"As a mum, core strength and pelvic floor health are essential for both your physical and emotional well-being.
Pregnancy and childbirth can take a toll on these areas, leaving them weakened and in need of rebuilding. But don't worry, there are plenty of exercises you can do to improve core strength and pelvic floor health, and the best part is, most of them can be done at home.
One great exercise for building core strength is the plank. Start by getting into a push-up position with your forearms on the ground and your body in a straight line. Hold this position for as long as you can, working your way up to longer holds as you get stronger.

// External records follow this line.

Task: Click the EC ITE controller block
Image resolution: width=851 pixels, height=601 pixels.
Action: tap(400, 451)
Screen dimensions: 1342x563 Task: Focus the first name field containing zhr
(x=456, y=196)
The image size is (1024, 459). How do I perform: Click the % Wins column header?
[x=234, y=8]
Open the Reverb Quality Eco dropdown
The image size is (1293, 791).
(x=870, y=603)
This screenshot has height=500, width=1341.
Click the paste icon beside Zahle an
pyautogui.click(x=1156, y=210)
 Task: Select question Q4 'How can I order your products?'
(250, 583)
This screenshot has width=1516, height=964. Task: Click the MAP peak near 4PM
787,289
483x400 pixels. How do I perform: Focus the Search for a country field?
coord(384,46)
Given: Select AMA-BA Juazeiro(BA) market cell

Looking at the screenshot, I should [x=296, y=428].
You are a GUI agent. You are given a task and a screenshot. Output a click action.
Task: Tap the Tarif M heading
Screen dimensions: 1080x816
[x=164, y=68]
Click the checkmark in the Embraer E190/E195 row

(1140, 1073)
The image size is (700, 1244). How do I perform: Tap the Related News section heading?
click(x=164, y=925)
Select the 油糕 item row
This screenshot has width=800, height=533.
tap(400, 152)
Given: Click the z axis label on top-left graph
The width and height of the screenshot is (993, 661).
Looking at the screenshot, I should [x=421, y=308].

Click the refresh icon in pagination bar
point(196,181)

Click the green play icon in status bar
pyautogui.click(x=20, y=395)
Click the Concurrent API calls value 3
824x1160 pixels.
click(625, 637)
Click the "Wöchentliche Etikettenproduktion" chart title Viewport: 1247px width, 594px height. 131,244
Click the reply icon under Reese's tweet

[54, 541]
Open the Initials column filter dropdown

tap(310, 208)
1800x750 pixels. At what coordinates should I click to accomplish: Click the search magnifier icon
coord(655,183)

Another great exercise for core strength is the bird dog. Start on all fours with your hands under your shoulders and your knees under your hips. Simultaneously lift your right arm and left leg, hold for a moment, and then lower them back down. Repeat on the other side.
For pelvic floor exercises, Kegels are a great option. To do a Kegel, simply squeeze the muscles you use to stop the flow of urine. Hold for a few seconds and release. Repeat this 10-15 times and work your way up to doing sets of 20-30.
Another pelvic floor exercise is the bridge. Start by lying on your back with your knees bent and your feet on the floor. Slowly lift your hips towards the ceiling, squeezing your glutes and your pelvic floor muscles as you lift. Hold for a few seconds and then release.
It's important to note that it's always a good idea to consult with your doctor before starting any new exercise program, especially if you have any health concerns or if you're recovering from childbirth.
Incorporating these exercises into your routine will help you to improve your core strength and pelvic floor health, and will give you the confidence and energy you need to tackle the demands of motherhood. Remember to be patient and consistent with your practice, you will see the results in no time!"